───── Selection ─────

Among Yale's other "guests" were 30 bulldogs who cavorted under a tent on Cross Campus and kept Yale's mascot, Handsome Dan, company during the morning. Some of the canines, owned by members of the Bulldog Club of Connecticut, headed for the Yale Bowl and the football game against Penn while others paraded the campus.
"I've lived in New Haven for many years and never visited Yale before," said Elinor Hill, with her son, Corey, a Conte-West Hills student, in tow. "I'm impressed with the campus... Before, I thought it was a closed atmosphere, segmented, secluded and secret. Now, I see it's very open and very beautiful, not dark and foreboding as you expected it to be. We're going to visit every spot that we can that's open today."
The opening ceremony on Hewitt began with a procession of students from Yale's 12 residential colleges led by the Yale Precision Marching Band. The student standard bearers held their banners high as they lead their respective college classmates onto the plaza. The students, competing for the best college Tercentennial T-shirt, sported colorful tops bearing such slogans as "Pierson founded Yale," "Trumbulldog," "God-Silla: No other college is safe" and "Ezra Smiles."

───── Provided records ─────

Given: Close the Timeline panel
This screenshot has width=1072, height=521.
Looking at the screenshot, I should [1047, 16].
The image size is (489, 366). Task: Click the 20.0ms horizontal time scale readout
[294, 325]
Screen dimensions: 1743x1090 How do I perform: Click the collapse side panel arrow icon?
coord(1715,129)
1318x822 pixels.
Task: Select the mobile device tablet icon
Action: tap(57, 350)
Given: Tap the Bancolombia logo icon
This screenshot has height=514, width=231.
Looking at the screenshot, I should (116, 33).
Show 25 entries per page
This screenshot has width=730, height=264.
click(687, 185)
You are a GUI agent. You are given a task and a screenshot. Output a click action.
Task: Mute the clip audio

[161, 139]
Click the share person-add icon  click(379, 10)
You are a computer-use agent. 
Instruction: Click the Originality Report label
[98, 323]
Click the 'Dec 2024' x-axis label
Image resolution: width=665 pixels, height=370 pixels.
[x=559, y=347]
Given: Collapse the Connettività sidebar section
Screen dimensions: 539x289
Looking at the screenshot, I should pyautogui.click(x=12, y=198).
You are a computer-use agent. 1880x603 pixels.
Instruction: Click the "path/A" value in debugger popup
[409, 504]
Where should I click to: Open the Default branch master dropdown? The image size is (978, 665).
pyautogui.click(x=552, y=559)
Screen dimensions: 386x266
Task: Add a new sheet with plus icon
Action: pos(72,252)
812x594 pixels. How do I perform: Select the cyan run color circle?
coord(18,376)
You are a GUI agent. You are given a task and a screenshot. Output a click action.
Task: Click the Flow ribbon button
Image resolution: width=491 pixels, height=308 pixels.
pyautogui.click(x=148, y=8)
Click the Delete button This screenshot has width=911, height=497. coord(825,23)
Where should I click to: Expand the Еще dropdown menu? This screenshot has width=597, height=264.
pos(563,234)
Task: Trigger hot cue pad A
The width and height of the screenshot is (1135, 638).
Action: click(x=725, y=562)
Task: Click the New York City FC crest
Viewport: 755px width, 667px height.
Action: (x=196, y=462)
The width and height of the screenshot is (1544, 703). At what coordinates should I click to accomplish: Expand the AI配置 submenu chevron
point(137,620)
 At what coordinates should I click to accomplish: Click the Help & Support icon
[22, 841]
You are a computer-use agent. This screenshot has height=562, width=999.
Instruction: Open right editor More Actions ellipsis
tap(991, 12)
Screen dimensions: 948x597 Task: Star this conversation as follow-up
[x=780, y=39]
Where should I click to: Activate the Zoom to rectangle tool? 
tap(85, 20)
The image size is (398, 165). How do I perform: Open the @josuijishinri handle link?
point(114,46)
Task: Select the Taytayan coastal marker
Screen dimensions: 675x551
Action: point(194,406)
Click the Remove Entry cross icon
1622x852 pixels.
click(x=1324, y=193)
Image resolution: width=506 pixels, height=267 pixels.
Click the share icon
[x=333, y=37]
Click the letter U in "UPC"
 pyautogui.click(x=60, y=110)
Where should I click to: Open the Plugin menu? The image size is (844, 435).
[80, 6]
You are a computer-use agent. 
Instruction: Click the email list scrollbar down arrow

─────

▶ Challenges
• a. According to the Yale Tercentennial passage, who led the procession of students from the 12 residential colleges?
• b. Carry the Yale Tercentennial passage on from its final sentence.

▶ Answers by task
• a. The Yale Precision Marching Band.

• b.
"I can tell it is a special day," Levin told the gathering as the last students marched up the quadrangle. "It has been many decades since so many of our students attended an event this early on a Saturday morning."
After the laughter passed, Levin said, "We wanted to start this historic year by inviting everyone in the greater New Haven community to share in this celebration with our entire campus community -- students, faculty and staff. ... This is an occasion for everyone -- long-time employees or first-time visitors -- to experience our campus, to sample the amazing range of activities pursued by faculty, students and staff."
As the President spoke, the band punctuated his speech with music. "Yankee Doodle" sounded as Levin described how General George Washington marched to Cambridge accompanied by Yale student musicians, who turned back to New Haven within two weeks. "Cambridge was not to their liking," quipped the President. Later, when Levin explained that "Boola Boola" might have its origins in a Maori war cry, the band burst into the Yale fight song. And when Levin reminded those assembled that Cole Porter penned the famous "Bulldog! Bulldog!" song, the band struck up the music as the crowd joined in.
Levin said that although Yale was situated for a time in Killingworth, it moved to New Haven after the city outbid two other Connecticut towns for the honor. "Thus, we celebrate our 300th birthday not in Hartford or Saybrook, but here in New Haven, where we were most wanted," said Levin.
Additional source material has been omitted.